German police issued an appeal on Wednesday for witnesses who might have filmed a fatal weekend attack by two drunk men on an endangered capercaillie in the Black Forest village of Feldberg.

Police said they had indications that the attack on the endangered bird, also known as a wood grouse, had been observed by passers-by when it occurred during a festival in the village on Saturday.

An investigation into animal abuse and possible infringement of conservation legislation by two men aged 20 and 22 has been launched.

The men said they were attacked by the male capercaillie, which typically weigh around four kilograms, and acted in self-defence.

They said they themselves were then attacked by a crowd of 10 people.

The men could face up to three years in prison or a fine if found guilty of killing an animal without reasonable grounds.

Capercaillie cocks are much larger and colourful than the hens of the species.

They are known for their mating display.

The western capercaillie (Tetrao urogallus) is the largest member of the grouse family that is known for its elaborate mating displays.

It lives across Europe and central Asia usually in mature conifer forests and was once found in the taiga forests of northern Eurasia.

At one point, it was extinct in Scotland but a reintroduction programme bringing birds from Sweden has once more established it.

It died out in Ireland in the 18th century and is endangered in Germany, where it was once common.

The main reason this bird is endangered is the loss of the habitat where it lives.

Diverse native forests across the country have been removed in favour of single-species plantations to be used for timber.

Another threat to them are the fences erected to keep deer away from the new trees, which they often collided with.

An imbalance in the predators that hunt these birds is another issue: there are a lot more small predators such as foxes because there are no big predators such as the grey wolf.

=== Work to do ===
- A) Summarize the capercaillie report in two sentences.
- B) Quote the capercaillie report from "Police said they" up to and including "of 10 people.".

=== Recorded data ===
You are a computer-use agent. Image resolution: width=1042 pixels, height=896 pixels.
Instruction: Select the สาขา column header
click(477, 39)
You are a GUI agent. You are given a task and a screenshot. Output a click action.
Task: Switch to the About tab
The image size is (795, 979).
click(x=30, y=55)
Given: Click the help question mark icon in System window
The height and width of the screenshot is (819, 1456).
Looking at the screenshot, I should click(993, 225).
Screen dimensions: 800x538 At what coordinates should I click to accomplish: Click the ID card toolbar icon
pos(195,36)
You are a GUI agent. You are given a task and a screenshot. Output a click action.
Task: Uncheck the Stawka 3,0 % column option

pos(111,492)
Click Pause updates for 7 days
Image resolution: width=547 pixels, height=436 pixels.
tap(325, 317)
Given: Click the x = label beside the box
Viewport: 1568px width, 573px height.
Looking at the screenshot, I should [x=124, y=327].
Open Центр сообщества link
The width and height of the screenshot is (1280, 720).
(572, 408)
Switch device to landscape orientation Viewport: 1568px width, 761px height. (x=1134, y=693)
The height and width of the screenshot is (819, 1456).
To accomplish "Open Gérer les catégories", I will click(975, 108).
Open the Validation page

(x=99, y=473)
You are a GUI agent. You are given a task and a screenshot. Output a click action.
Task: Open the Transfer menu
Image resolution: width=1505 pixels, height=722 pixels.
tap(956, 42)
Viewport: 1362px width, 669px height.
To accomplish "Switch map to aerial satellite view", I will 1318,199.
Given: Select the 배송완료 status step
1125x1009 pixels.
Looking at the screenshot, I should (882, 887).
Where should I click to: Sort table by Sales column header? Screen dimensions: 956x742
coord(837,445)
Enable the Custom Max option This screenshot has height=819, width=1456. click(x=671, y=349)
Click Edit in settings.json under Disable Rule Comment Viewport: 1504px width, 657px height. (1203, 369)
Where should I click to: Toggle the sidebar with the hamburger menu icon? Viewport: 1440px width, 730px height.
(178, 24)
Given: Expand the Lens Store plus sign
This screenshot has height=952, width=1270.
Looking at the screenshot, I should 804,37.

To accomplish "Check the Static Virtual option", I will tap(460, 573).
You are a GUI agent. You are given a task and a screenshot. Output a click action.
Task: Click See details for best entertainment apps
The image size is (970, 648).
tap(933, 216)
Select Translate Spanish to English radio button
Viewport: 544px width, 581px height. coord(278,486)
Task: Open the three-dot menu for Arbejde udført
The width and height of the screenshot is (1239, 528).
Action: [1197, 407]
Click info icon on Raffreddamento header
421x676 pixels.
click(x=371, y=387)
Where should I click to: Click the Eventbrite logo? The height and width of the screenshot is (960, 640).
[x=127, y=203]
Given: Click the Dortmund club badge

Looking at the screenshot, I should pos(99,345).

=== Task responses ===
- A) German police are seeking witnesses to a fatal attack by two drunk men, aged 20 and 22, on an endangered capercaillie during a festival in the Black Forest village of Feldberg, and the men, who claim self-defense, are under investigation for animal abuse and possible conservation violations. The western capercaillie is the largest member of the grouse family and is endangered in Germany mainly because of habitat loss, with deer fences and an imbalance among predators posing further threats.

- B)
Police said they had indications that the attack on the endangered bird, also known as a wood grouse, had been observed by passers-by when it occurred during a festival in the village on Saturday.

An investigation into animal abuse and possible infringement of conservation legislation by two men aged 20 and 22 has been launched.

The men said they were attacked by the male capercaillie, which typically weigh around four kilograms, and acted in self-defence.

They said they themselves were then attacked by a crowd of 10 people.